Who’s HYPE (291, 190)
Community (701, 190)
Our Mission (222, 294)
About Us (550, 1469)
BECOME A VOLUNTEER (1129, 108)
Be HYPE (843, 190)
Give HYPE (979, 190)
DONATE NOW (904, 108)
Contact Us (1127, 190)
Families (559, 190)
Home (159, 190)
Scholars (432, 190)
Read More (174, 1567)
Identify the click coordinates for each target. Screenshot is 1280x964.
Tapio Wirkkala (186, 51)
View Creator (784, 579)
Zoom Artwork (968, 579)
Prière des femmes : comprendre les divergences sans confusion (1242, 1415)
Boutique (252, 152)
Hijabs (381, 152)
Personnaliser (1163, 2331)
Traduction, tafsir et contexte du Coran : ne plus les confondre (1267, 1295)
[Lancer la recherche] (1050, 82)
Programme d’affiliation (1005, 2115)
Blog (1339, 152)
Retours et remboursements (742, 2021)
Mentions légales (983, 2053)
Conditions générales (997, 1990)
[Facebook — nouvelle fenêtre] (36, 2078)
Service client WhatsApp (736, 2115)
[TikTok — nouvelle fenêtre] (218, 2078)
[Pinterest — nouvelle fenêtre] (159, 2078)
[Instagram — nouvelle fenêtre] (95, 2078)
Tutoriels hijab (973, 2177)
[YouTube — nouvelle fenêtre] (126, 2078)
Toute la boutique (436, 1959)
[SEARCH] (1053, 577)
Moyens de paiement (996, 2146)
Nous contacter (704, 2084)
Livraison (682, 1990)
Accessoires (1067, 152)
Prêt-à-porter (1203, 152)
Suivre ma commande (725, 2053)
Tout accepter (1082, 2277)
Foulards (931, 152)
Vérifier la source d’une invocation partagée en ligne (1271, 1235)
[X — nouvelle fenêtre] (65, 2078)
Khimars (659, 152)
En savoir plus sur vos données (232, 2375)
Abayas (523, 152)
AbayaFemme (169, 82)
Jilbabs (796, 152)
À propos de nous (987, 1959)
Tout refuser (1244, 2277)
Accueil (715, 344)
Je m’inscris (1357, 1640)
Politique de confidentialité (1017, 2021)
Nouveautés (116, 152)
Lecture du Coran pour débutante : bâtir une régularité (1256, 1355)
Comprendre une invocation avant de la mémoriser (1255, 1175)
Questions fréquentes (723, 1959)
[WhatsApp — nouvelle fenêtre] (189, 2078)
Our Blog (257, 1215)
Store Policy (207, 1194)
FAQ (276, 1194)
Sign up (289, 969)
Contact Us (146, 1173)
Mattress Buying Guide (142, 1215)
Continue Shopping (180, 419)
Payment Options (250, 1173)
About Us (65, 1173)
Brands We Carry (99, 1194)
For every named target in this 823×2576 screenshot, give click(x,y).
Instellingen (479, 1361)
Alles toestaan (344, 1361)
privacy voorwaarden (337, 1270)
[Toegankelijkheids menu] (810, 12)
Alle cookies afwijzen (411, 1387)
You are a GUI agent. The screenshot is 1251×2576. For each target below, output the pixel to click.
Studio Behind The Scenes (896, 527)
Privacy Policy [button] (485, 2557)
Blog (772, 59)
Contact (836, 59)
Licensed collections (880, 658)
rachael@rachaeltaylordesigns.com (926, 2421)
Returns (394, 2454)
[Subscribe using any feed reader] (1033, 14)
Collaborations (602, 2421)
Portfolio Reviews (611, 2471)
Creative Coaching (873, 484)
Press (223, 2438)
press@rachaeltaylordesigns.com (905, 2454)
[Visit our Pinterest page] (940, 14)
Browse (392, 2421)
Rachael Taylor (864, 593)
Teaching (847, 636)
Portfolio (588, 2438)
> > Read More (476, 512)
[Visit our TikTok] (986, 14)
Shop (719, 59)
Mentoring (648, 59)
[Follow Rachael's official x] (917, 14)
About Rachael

#### What this task involves
Of all the lines in the data, count those that contain "Pinterest" and give that figure with nothing else.

#### Reply to the task
2